17th March 2026
Walk down any High Street in the Highlands today and you'll see the same story written in shuttered windows and empty doorways. Another charity shop closed. Another gap where a lifeline used to be. Another reminder that the cost‑of‑living crisis isn't just squeezing households — it's quietly strangling the very charities that hold our communities together.
And nowhere is this more painfully clear than in the story of Highland Hospice.
For decades, Highland Hospice has been a beacon of compassion, providing specialist end‑of‑life care not just for Inverness, but for people from Caithness, Sutherland, Ross‑shire, Skye, Moray, and every scattered corner of the Highlands. It is a service that families rely on at the hardest moments of their lives — and it is a service that must raise £8,500 every single day simply to keep its doors open.
That money doesn’t fall from the sky. It comes from fundraising, donations, and crucially, from the network of Highland Hospice shops that dot our towns and villages.
So when one of those shops closes, it isn’t just a retail loss.
It’s a blow to the entire region.
A Crisis Hiding in Plain Sight
The closure of charity shops isn’t unique to Caithness — it’s happening everywhere. Across the UK, donations have fallen by more than £1 billion, volunteer numbers have dropped, and running costs have soared. Charity shops, once bustling hubs of community life, are now fighting to survive.
Why?
Because the same people who used to donate, volunteer, and shop there are now struggling to heat their homes, fill their oil tanks, or put food on the table. When families are choosing between warmth and dinner, charity donations are the first thing to go.
And yet — demand for charity services has never been higher.
Food banks are overwhelmed. Homelessness charities are stretched thin. Hospices are facing rising medical costs, staff shortages, and increased need. It is a perfect storm, and it is hitting rural areas hardest.

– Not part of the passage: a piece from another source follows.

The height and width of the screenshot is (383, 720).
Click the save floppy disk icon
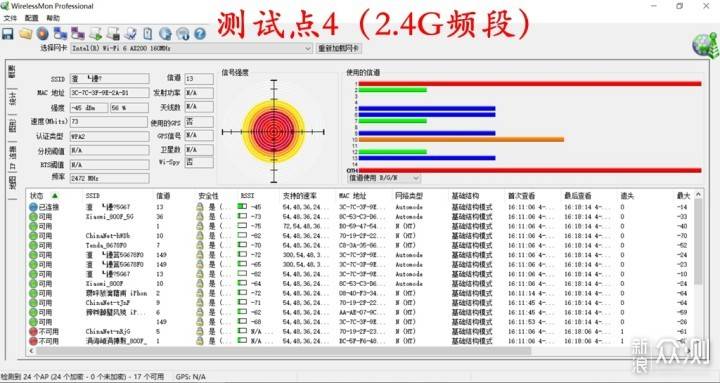pos(8,34)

The Highland Reality: When a Shop Closes, a Community Loses
In places like Wick and Thurso, charity shops aren’t just shops. They are:
affordable clothing and household goods for families on tight budgets
volunteering opportunities for older residents
social hubs for people who might otherwise be isolated
vital income streams for charities that serve the entire region
So when the Cancer Research UK shop in Wick closed recently, it wasn’t just a business decision. It was another crack in the foundation of a community already under pressure.
What happened to the Wick Cancer Research shop?
The Wick branch on Bridge Street was officially announced for closure as part of a nationwide restructuring.
Cancer Research UK said many of its shops had become financially unsustainable because of:
rising operating costs
reduced donations
fewer volunteers
lower footfall on high streets
competition from online resale platforms
The Wick shop is one of 88 stores closing by May 2026, with up to 100 more expected to shut by 2027.
And if a Highland Hospice shop were ever forced to close, the consequences would ripple far beyond the High Street. Every lost pound is a pound that can’t go toward palliative care, home visits, bereavement support, or the compassionate hands that guide families through their darkest days.
A Warning We Can’t Ignore
Charities are often the first to step in when people fall through the cracks — but they are now falling through cracks of their own. The cost‑of‑living crisis has exposed a brutal truth:
When ordinary people struggle, charities struggle too.
And when charities struggle, entire communities suffer.
Highland Hospice is strong, resilient, and deeply rooted in the Highlands — but even the strongest tree can be weakened if the soil around it erodes.
The Highlands Has Always Looked After Its Own
There is something unique about the Highlands: a sense of responsibility, of neighbourliness, of stepping up when times are hard. People here know what it means to live far from services, far from hospitals, far from the safety nets that urban areas take for granted.
Highland Hospice embodies that spirit.
Its shops embody that spirit.
And the communities that support them embody that spirit.
But spirit alone cannot pay the bills.
If we want Highland Hospice — and the many other charities that quietly hold our communities together — to survive the next decade, we cannot ignore the warning signs on our High Streets.
Empty shops are not just empty shops.
They are the early symptoms of a deeper illness.
And if we don’t act, the cost will be measured not in pounds, but in lost care, lost support, and lost dignity for the people who need it most.